Write out the listing below exactly, beginning at its first line and ending with the line that contains "Task: Click the Rosa tag link".
*** Provided records ***
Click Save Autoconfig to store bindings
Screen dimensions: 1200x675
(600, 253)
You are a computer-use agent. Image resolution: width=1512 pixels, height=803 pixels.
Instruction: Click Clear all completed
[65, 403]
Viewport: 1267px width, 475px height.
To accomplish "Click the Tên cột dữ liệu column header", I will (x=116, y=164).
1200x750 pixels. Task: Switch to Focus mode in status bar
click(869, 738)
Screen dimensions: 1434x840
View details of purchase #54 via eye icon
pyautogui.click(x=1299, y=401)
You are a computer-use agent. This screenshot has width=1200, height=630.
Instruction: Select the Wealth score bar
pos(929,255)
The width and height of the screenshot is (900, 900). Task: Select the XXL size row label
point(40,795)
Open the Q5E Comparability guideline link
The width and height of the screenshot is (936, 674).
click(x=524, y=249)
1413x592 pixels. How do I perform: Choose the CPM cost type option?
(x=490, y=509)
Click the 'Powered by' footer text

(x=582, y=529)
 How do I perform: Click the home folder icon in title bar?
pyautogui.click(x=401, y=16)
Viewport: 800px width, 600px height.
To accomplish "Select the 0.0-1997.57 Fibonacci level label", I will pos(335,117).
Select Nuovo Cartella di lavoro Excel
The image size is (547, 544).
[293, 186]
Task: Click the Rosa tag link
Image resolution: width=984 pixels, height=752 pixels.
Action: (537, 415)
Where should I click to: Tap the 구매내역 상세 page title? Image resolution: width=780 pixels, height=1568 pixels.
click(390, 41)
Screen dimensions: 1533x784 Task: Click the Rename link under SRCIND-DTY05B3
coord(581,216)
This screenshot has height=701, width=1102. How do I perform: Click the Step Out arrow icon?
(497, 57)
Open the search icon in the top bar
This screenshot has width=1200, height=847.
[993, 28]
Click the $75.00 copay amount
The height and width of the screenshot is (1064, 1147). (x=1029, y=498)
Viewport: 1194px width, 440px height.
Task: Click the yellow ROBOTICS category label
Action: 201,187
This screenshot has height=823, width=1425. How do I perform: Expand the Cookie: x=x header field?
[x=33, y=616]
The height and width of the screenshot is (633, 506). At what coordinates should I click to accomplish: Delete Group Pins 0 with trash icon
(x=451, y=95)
*** End of Provided records ***
> **Answer to the exercise**:
Click Save Autoconfig to store bindings
Screen dimensions: 1200x675
(600, 253)
You are a computer-use agent. Image resolution: width=1512 pixels, height=803 pixels.
Instruction: Click Clear all completed
[65, 403]
Viewport: 1267px width, 475px height.
To accomplish "Click the Tên cột dữ liệu column header", I will (x=116, y=164).
1200x750 pixels. Task: Switch to Focus mode in status bar
click(869, 738)
Screen dimensions: 1434x840
View details of purchase #54 via eye icon
pyautogui.click(x=1299, y=401)
You are a computer-use agent. This screenshot has width=1200, height=630.
Instruction: Select the Wealth score bar
pos(929,255)
The width and height of the screenshot is (900, 900). Task: Select the XXL size row label
point(40,795)
Open the Q5E Comparability guideline link
The width and height of the screenshot is (936, 674).
click(x=524, y=249)
1413x592 pixels. How do I perform: Choose the CPM cost type option?
(x=490, y=509)
Click the 'Powered by' footer text

(x=582, y=529)
 How do I perform: Click the home folder icon in title bar?
pyautogui.click(x=401, y=16)
Viewport: 800px width, 600px height.
To accomplish "Select the 0.0-1997.57 Fibonacci level label", I will pos(335,117).
Select Nuovo Cartella di lavoro Excel
The image size is (547, 544).
[293, 186]
Task: Click the Rosa tag link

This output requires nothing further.